[[ DATA SECTION, beginning ]]
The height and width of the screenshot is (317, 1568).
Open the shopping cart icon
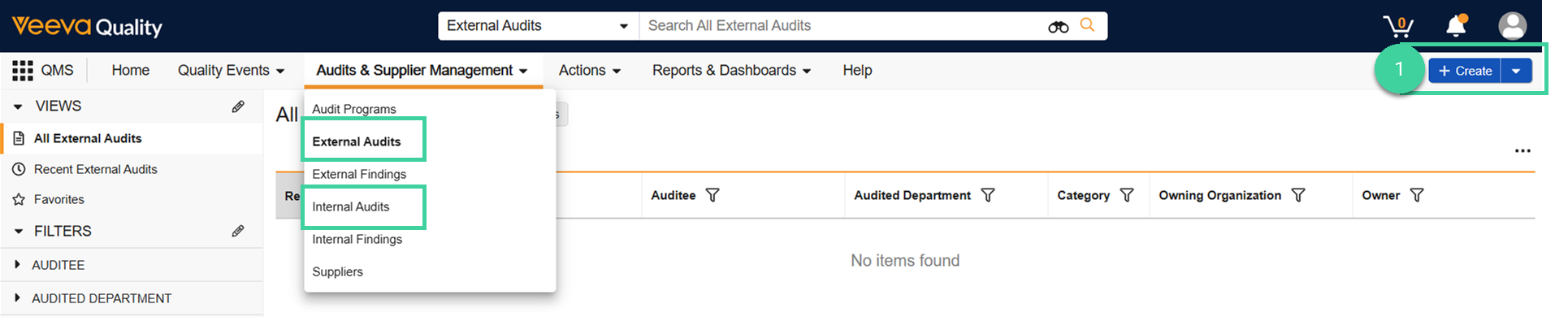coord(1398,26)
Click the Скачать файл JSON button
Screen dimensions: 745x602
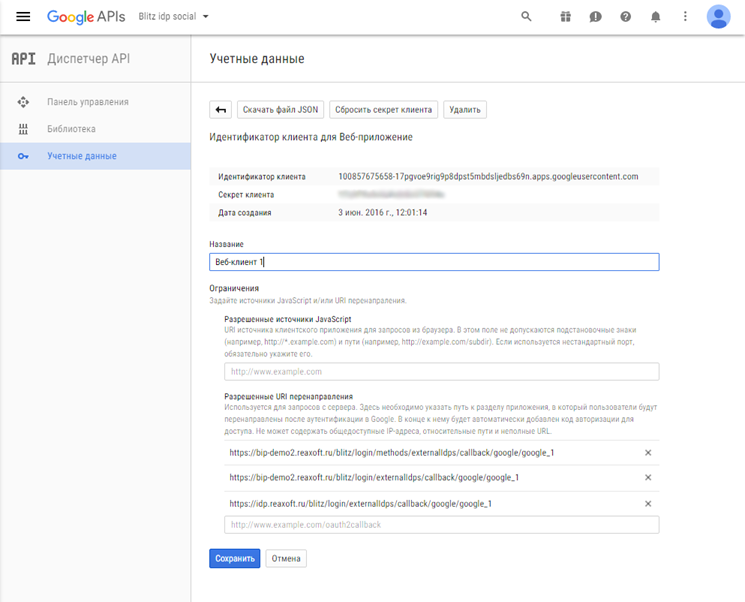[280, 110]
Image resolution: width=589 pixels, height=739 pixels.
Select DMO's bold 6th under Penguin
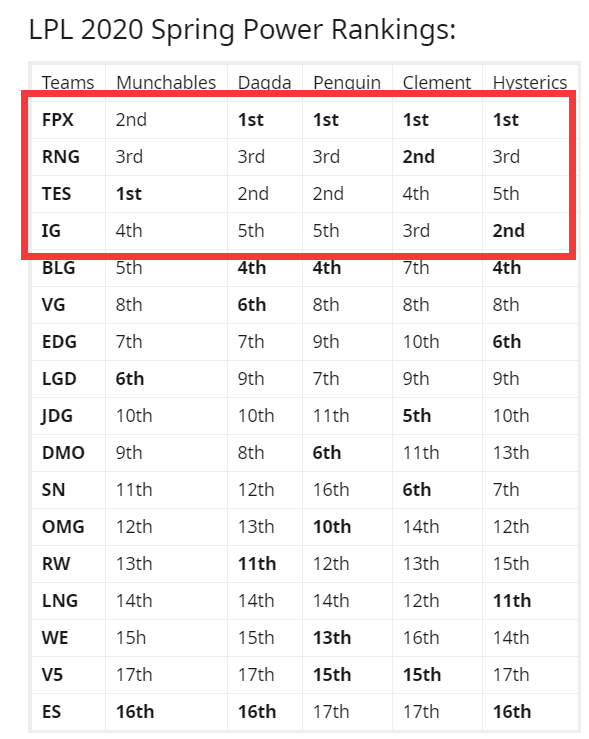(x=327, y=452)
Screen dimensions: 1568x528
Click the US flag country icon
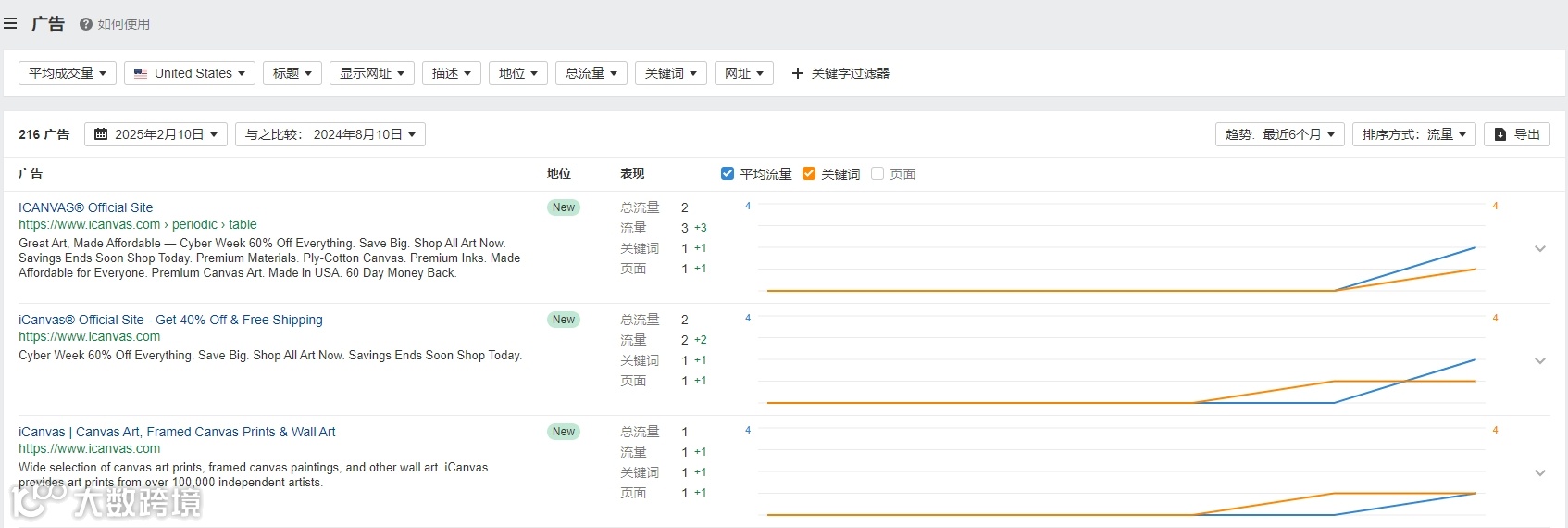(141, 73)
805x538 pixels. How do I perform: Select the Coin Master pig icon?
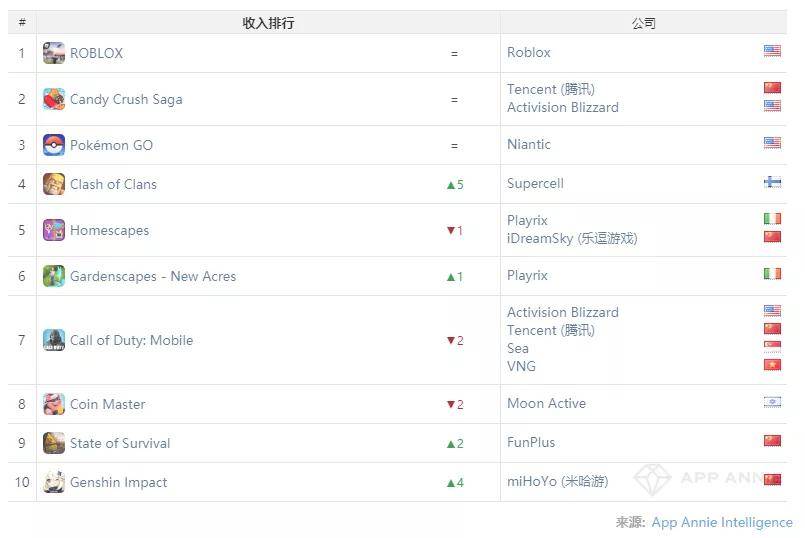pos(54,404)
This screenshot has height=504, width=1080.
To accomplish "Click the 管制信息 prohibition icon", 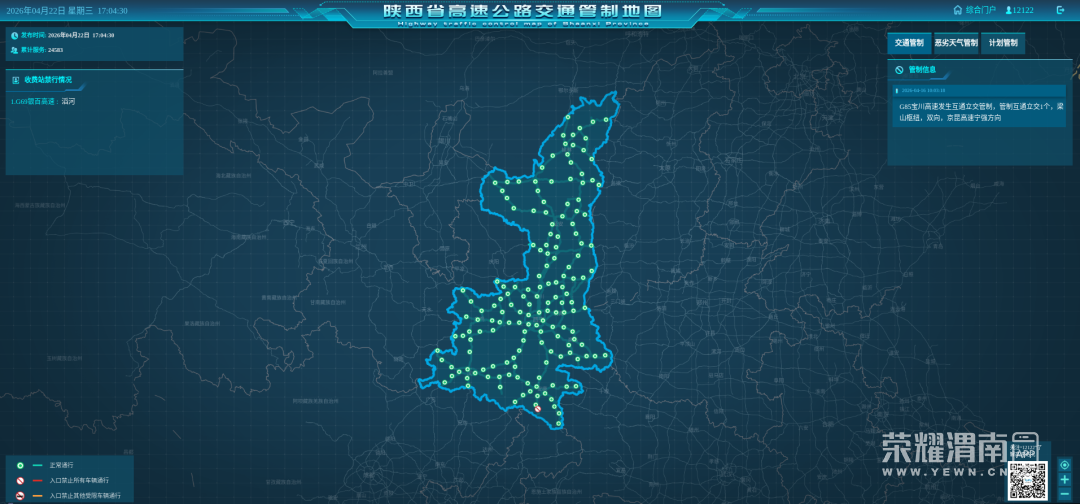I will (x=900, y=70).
[[ DATA SECTION, end ]]
[[ DATA SECTION, beginning ]]
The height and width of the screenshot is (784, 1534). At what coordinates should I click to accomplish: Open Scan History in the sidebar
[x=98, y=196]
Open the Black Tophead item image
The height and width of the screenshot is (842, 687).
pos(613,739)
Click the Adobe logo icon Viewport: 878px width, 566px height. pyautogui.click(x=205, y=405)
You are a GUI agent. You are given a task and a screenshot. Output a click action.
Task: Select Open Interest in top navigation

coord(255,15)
[[ DATA SECTION, end ]]
[[ DATA SECTION, beginning ]]
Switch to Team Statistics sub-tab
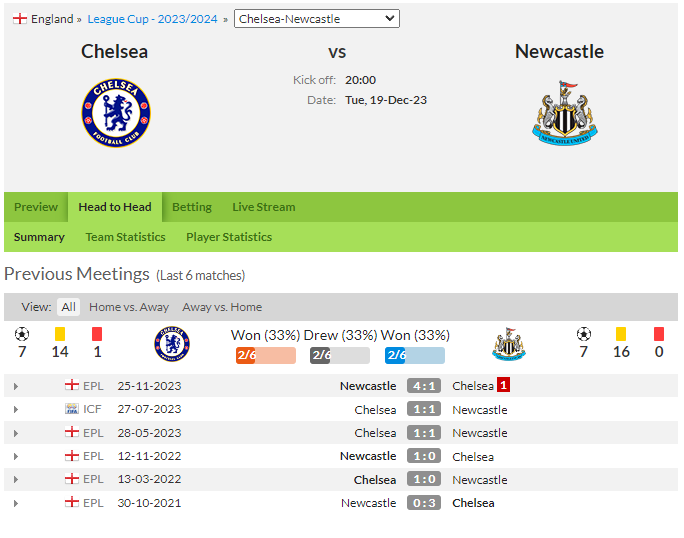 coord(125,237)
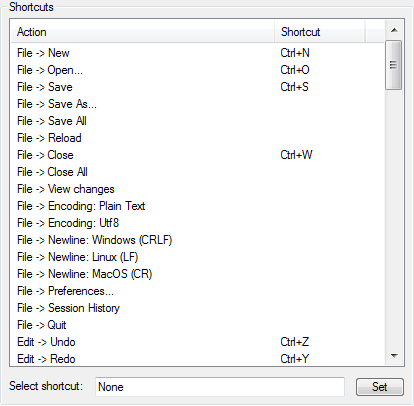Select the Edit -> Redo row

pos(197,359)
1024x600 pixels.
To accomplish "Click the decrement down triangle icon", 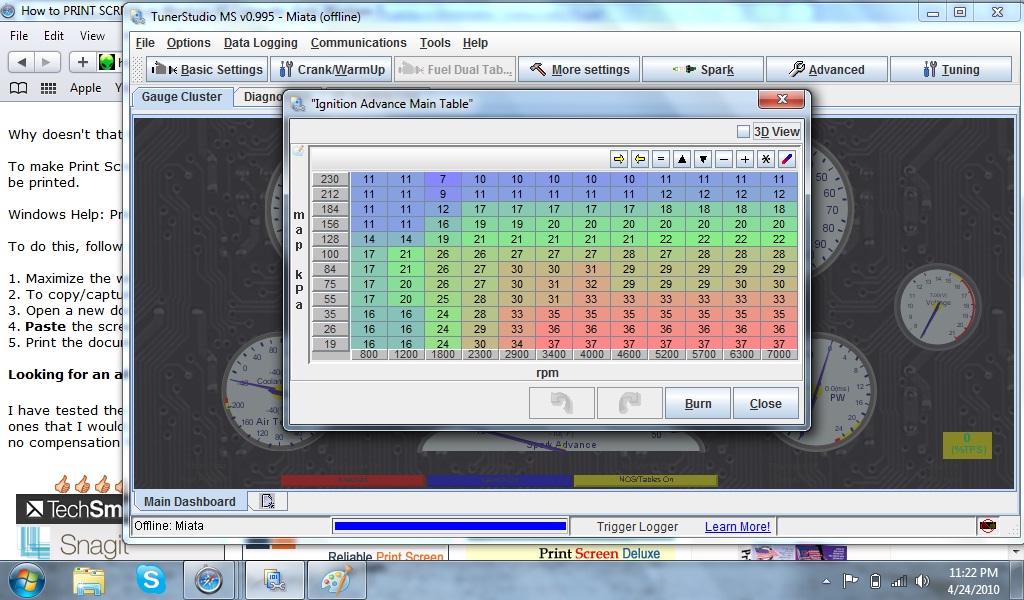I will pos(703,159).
[[ DATA SECTION, end ]]
* BRIEF
Write out exactly the lines above from the line with "The height and width of the screenshot is (784, 1534)." through the line with "Click the Adobe", both of them included, and leave out all other lines.

* RESULT OF THIS EXERCISE
The height and width of the screenshot is (784, 1534). At what coordinates should I click to accomplish: Open Scan History in the sidebar
[x=98, y=196]
Open the Black Tophead item image
The height and width of the screenshot is (842, 687).
pos(613,739)
Click the Adobe logo icon Viewport: 878px width, 566px height. pyautogui.click(x=205, y=405)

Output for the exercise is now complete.